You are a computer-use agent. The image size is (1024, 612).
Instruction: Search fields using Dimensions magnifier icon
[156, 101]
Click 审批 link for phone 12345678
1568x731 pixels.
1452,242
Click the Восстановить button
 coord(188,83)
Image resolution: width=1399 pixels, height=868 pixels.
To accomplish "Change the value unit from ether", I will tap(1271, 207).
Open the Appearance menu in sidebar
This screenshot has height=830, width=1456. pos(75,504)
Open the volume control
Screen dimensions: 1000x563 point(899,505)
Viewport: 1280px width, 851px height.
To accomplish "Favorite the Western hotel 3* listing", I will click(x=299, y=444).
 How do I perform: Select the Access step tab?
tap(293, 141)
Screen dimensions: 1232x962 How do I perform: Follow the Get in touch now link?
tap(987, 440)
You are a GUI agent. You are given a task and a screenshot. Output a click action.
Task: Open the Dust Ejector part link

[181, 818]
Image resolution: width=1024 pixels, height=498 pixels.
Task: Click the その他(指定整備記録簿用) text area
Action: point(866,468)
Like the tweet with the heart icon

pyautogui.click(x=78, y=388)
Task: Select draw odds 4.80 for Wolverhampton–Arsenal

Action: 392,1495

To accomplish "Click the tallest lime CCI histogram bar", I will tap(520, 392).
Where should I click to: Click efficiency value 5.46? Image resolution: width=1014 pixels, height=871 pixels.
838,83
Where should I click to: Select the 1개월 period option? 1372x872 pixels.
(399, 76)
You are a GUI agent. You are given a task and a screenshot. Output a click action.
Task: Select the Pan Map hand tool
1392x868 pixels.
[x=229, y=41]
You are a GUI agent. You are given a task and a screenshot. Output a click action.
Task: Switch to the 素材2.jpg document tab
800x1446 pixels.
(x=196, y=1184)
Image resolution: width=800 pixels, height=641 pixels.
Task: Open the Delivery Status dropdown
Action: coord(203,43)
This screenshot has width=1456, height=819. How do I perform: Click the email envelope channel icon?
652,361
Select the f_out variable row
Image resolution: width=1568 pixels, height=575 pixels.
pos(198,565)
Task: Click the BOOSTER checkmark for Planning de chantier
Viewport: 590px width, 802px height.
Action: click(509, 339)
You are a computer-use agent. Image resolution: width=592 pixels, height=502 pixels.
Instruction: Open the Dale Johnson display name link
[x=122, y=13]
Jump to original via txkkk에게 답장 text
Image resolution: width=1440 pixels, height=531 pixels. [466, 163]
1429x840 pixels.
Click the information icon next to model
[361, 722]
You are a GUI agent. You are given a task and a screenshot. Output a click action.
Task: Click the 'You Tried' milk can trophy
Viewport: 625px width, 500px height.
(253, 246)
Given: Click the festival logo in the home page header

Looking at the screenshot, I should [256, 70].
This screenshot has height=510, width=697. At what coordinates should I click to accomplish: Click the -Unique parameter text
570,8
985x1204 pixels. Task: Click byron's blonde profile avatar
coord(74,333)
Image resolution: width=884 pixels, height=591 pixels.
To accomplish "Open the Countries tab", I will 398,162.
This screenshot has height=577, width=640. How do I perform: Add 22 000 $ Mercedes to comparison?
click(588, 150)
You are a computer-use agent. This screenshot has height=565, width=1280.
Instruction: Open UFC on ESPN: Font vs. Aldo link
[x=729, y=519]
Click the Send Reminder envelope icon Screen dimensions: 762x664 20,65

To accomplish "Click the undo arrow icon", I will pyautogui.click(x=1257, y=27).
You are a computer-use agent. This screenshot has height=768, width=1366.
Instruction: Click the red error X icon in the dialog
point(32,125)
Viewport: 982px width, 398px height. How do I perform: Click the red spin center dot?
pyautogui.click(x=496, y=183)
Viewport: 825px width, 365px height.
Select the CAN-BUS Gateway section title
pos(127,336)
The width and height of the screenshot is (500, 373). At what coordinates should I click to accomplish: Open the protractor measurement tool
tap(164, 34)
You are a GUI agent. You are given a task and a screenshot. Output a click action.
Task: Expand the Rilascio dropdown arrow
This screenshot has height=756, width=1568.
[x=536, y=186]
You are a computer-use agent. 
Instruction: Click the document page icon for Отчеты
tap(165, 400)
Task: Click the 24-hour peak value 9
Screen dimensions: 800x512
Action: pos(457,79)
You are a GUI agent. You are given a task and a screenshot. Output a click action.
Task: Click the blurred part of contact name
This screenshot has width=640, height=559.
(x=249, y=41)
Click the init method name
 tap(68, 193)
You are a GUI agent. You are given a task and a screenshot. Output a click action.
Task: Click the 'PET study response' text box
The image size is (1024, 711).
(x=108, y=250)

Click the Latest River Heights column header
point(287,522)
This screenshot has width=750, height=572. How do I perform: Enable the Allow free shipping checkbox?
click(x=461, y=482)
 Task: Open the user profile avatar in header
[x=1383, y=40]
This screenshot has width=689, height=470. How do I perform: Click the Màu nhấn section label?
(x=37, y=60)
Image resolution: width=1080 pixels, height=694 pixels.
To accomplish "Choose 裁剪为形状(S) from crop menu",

• Given task
Rewrite all of the rows, substituting "interface agent" for every occurrence of "GUI agent" and leaving everything else unchanged.

• Output for this exercise
You are a computer-use agent. The image size is (1024, 612).
Instruction: Search fields using Dimensions magnifier icon
[156, 101]
Click 审批 link for phone 12345678
1568x731 pixels.
1452,242
Click the Восстановить button
 coord(188,83)
Image resolution: width=1399 pixels, height=868 pixels.
To accomplish "Change the value unit from ether", I will tap(1271, 207).
Open the Appearance menu in sidebar
This screenshot has height=830, width=1456. pos(75,504)
Open the volume control
Screen dimensions: 1000x563 point(899,505)
Viewport: 1280px width, 851px height.
To accomplish "Favorite the Western hotel 3* listing", I will click(x=299, y=444).
 How do I perform: Select the Access step tab?
tap(293, 141)
Screen dimensions: 1232x962 How do I perform: Follow the Get in touch now link?
tap(987, 440)
You are a interface agent. You are given a task and a screenshot. Output a click action.
Task: Open the Dust Ejector part link

[181, 818]
Image resolution: width=1024 pixels, height=498 pixels.
Task: Click the その他(指定整備記録簿用) text area
Action: point(866,468)
Like the tweet with the heart icon

pyautogui.click(x=78, y=388)
Task: Select draw odds 4.80 for Wolverhampton–Arsenal

Action: 392,1495

To accomplish "Click the tallest lime CCI histogram bar", I will tap(520, 392).
Where should I click to: Click efficiency value 5.46? Image resolution: width=1014 pixels, height=871 pixels.
838,83
Where should I click to: Select the 1개월 period option? 1372x872 pixels.
(399, 76)
You are a interface agent. You are given a task and a screenshot. Output a click action.
Task: Select the Pan Map hand tool
1392x868 pixels.
[x=229, y=41]
You are a interface agent. You are given a task and a screenshot. Output a click action.
Task: Switch to the 素材2.jpg document tab
800x1446 pixels.
(x=196, y=1184)
Image resolution: width=800 pixels, height=641 pixels.
Task: Open the Delivery Status dropdown
Action: coord(203,43)
This screenshot has width=1456, height=819. How do I perform: Click the email envelope channel icon?
652,361
Select the f_out variable row
Image resolution: width=1568 pixels, height=575 pixels.
pos(198,565)
Task: Click the BOOSTER checkmark for Planning de chantier
Viewport: 590px width, 802px height.
Action: click(509, 339)
You are a computer-use agent. Image resolution: width=592 pixels, height=502 pixels.
Instruction: Open the Dale Johnson display name link
[x=122, y=13]
Jump to original via txkkk에게 답장 text
Image resolution: width=1440 pixels, height=531 pixels. [466, 163]
1429x840 pixels.
Click the information icon next to model
[361, 722]
You are a interface agent. You are given a task and a screenshot. Output a click action.
Task: Click the 'You Tried' milk can trophy
Viewport: 625px width, 500px height.
(253, 246)
Given: Click the festival logo in the home page header

Looking at the screenshot, I should [256, 70].
This screenshot has height=510, width=697. At what coordinates should I click to accomplish: Click the -Unique parameter text
570,8
985x1204 pixels. Task: Click byron's blonde profile avatar
coord(74,333)
Image resolution: width=884 pixels, height=591 pixels.
To accomplish "Open the Countries tab", I will 398,162.
This screenshot has height=577, width=640. How do I perform: Add 22 000 $ Mercedes to comparison?
click(588, 150)
You are a computer-use agent. This screenshot has height=565, width=1280.
Instruction: Open UFC on ESPN: Font vs. Aldo link
[x=729, y=519]
Click the Send Reminder envelope icon Screen dimensions: 762x664 20,65

To accomplish "Click the undo arrow icon", I will pyautogui.click(x=1257, y=27).
You are a computer-use agent. This screenshot has height=768, width=1366.
Instruction: Click the red error X icon in the dialog
point(32,125)
Viewport: 982px width, 398px height. How do I perform: Click the red spin center dot?
pyautogui.click(x=496, y=183)
Viewport: 825px width, 365px height.
Select the CAN-BUS Gateway section title
pos(127,336)
The width and height of the screenshot is (500, 373). At what coordinates should I click to accomplish: Open the protractor measurement tool
tap(164, 34)
You are a interface agent. You are given a task and a screenshot. Output a click action.
Task: Expand the Rilascio dropdown arrow
This screenshot has height=756, width=1568.
[x=536, y=186]
You are a computer-use agent. 
Instruction: Click the document page icon for Отчеты
tap(165, 400)
Task: Click the 24-hour peak value 9
Screen dimensions: 800x512
Action: pos(457,79)
You are a interface agent. You are given a task and a screenshot. Output a click action.
Task: Click the blurred part of contact name
This screenshot has width=640, height=559.
(x=249, y=41)
Click the init method name
 tap(68, 193)
You are a interface agent. You are given a task and a screenshot. Output a click action.
Task: Click the 'PET study response' text box
The image size is (1024, 711).
(x=108, y=250)

Click the Latest River Heights column header
point(287,522)
This screenshot has width=750, height=572. How do I perform: Enable the Allow free shipping checkbox?
click(x=461, y=482)
 Task: Open the user profile avatar in header
[x=1383, y=40]
This screenshot has width=689, height=470. How do I perform: Click the Màu nhấn section label?
(x=37, y=60)
Image resolution: width=1080 pixels, height=694 pixels.
To accomplish "Choose 裁剪为形状(S) from crop menu",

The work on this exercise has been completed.